Later she assisted the Sayadaws by translating talks and interviews for foreign meditators. In 2006, she changed to the Chanmyay Myaing Meditation Centre, Yangon, where she assisted Sayadaw U Indaka as
well as teaching the foreign meditators herself. In 2013 Ariya disrobed and returned to Switzerland from where she continues to teach Vipassana and Metta meditation worldwide as well as taking care of her aged father.
Ariya has translated a number of Dhamma books from Burmese to English and German. These books include Mahasi Sayadaw’s Manual of Insight and Sayadaw U Indaka’s books on Metta and The Factors of
Enlightenment. She is a co-founder and president of ‘Metta In Action’ which supports a variety of social and medical projects in Burma, especially nunneries.

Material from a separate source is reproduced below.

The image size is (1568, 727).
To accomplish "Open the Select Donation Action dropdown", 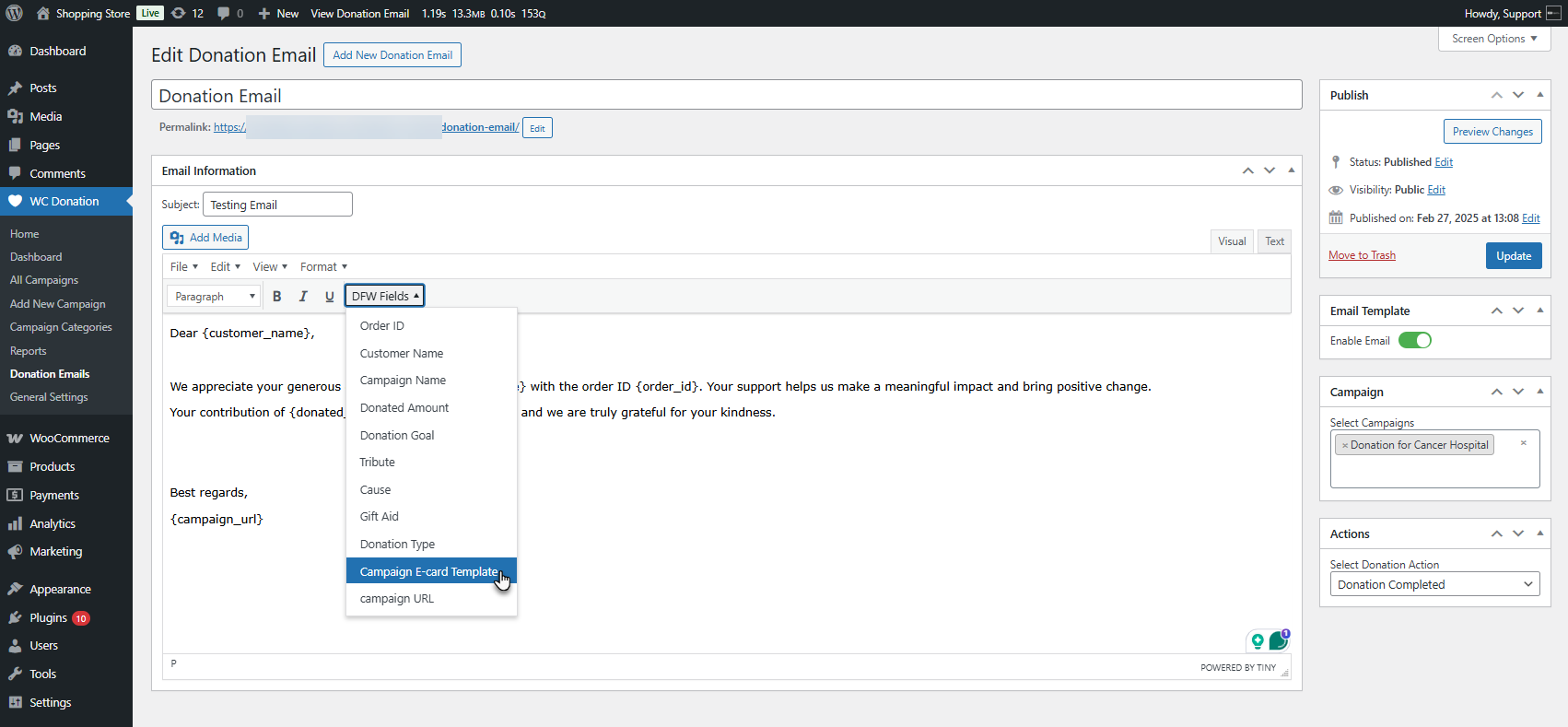I will tap(1434, 584).
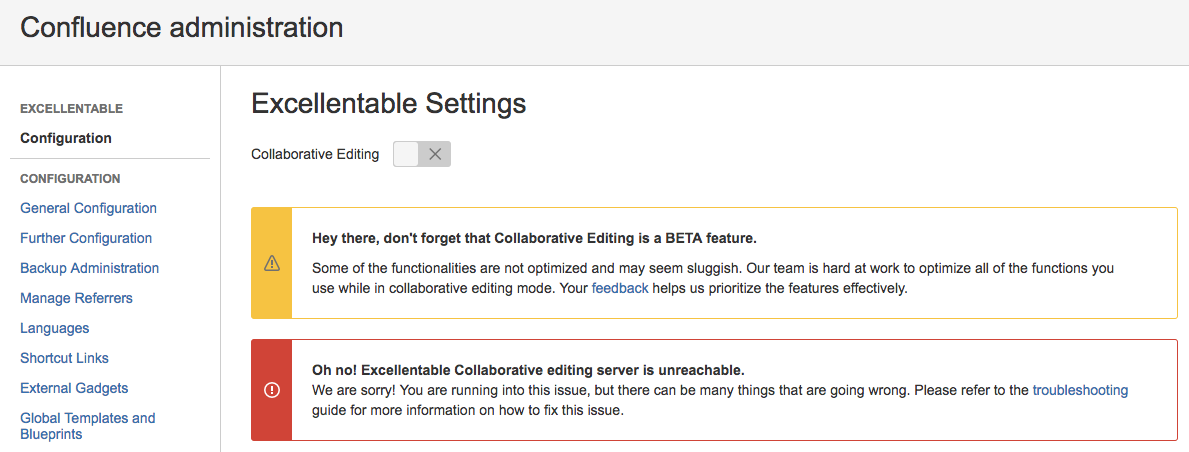The height and width of the screenshot is (452, 1189).
Task: Click the server unreachable error title
Action: point(529,370)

Sayadaw U Tejaniya began his Buddhist training as a young teenager in Burma under the late Shwe Oo Min Sayadaw (1913–2002). After a career in business and life as a householder, he has become a permanent monk since 1996. He teaches meditation at Shwe Oo Min Dhamma Sukha Forest Meditation Center in Yangon, Myanmar.
Sayadaw’s relaxed demeanor and easy sense of humor can belie a commitment to awareness he encourages his students to apply in every aspect of their lives. His earlier life as a householder gives him a rare insight into the challenges faced by his lay students. His books, “Don’t Look Down on the Defilements, They Will Laugh at You”, “Awareness alone is not Enough” and “Dhamma Everywhere: Welcoming each Moment with Awareness+Wisdom” aptly characterize his teachings—accessible and true to the traditional teachings of the Buddha.
Grahame White has been involved in Buddhist meditation practice for over 40 years. He began his study of Buddhism in England in 1969 before being ordained as a Buddhist monk for one year in Bodh Gaya, India in 1971. He took a primary role in the establishment of Vipassana meditation in the tradition of Mahasi Sayadaw in Australia and co-founded the Blue Mountains Insight Meditation Centre.
He currently leads introductory and day-long courses in Sydney and Wollongong, and also regularly teaches longer intensive retreats in the United States and various countries in Asia. Grahame has also helped pioneer the workshop format of teaching meditation that enhances the transfer of mindfulness from the formal sitting practice into daily life.
Guy Armstrong has been leading insight meditation retreats since 1984 in the U.S., Europe, and Australia. His training included living as a monk for a year in the Thai forest lineage. Guy is a member of the Spirit Rock Teachers Council and a guiding teacher of the Insight Meditation Society. He lives in Woodacre, CA.
Guy is the author of Emptiness: A Practical Guide for Meditators and the corresponding Wisdom Academy course, Emptiness: A Practical Course for Meditators.
Sally Armstrong began practicing Vipassana Meditation in India in 1981. She spent five years in England, where she managed a retreat center and was a founding member of the Sharpham meditation community. When she moved to California in 1988, she continued her dharma service at Spirit Rock Meditation Center in a number of roles, including executive director. Sally began teaching in 1996, and is a Co-Guiding teacher.